I happily practice an art which I find highly necessary, that of doing nothing. It is, in my opinion the natural continuation in one’s adult life of an art I practiced as a child, that of boredom.
I was an only daughter for many years, as my siblings only came along when I was in my late teens, so I had all the time in the world to be bored out of my mind. This activity, which at first seems so very unexciting gave birth to an intense feeling of curiosity. (children like boredom but not for more than two minutes, so they look. And so they find).
This probably explains why my personal education is a little strange.
At seven, I jumped out the window of the second floor with two umbrellas to know what it felt like to fly (very interesting experiment but the fall from two floors is much too quick).
For my eleventh Christmas, I asked for François Bluche’s 1056 page historical biography “Louis XIV”. Total dismay in the eyes of my father and step-mother.
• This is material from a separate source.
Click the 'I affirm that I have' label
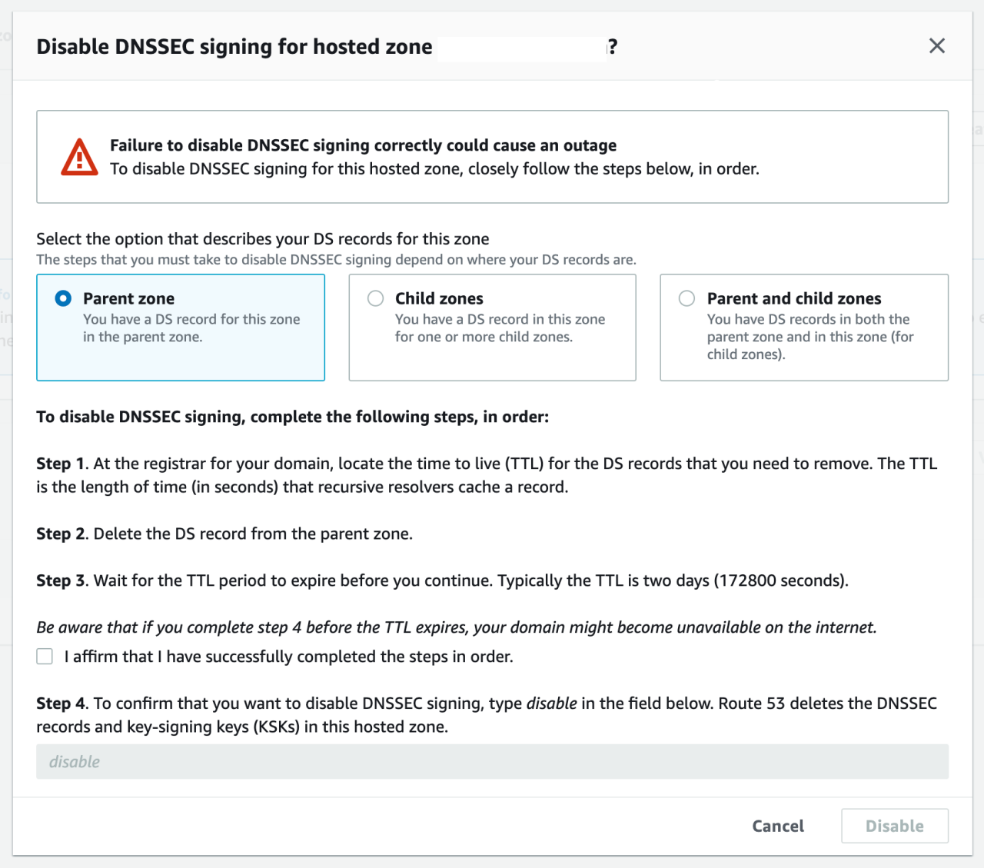The image size is (984, 868). coord(288,657)
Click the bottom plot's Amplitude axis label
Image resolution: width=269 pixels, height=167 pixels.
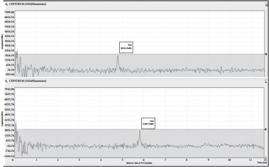click(x=2, y=123)
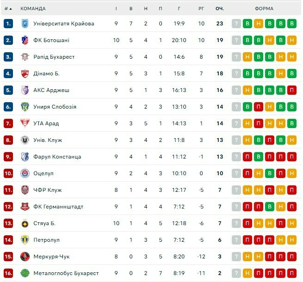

At twelve, I had read all of my grandmother’s library (From Victor Hugo, to Colette and her Claudines or the Kamasutra) and I was starting to develop a talent for piecing together all the information about subjects I was passionate about (digital life was clearly not there yet).
At 14, my cinematographic culture was quasi-complete (from the The Leopard to the series Emanuelle) and by the age of 16, I worked every summer. It was less about the money and more about discovering new horizons.
This primary boredom pushed me towards greater discoveries, inside and out.
I now push my children towards boredom, hoping they make beautiful discoveries and engage in creative activities. I abhor our time, which turns our children into little ministers with overbooked agendas.
Boredom and laziness are intimately linked in my adult mind. Just like it is vital to be bored, it is crucial to be a little lazy sometimes, to let go, to reject hyperactivity and pseudo-perfection at all times, which are our objectives in modern times.
(Are you actually instantly available for breakfast this week? Shame on you).
(Your daughter only has one extra-curricular activity this week? Shame on you).
(You leave the office before 8 p.m.? Shame on you).
You haven’t done anything special this weekend? Shame on you.)
I am not a “tiger mum”. My children don’t have thousands of social activities. I accept that they are sometimes tires, less focused, that they need to lounge a bit, because I do too.
I do not wish for them to achieve an incredible career but rather incredible human happiness. This calls for time, distance and reflexion.
As an adult, that’s all I do when I laze about on my couch not doing anything specific: I take the time to be bored. My mind wanders about and it is a marvelous experience.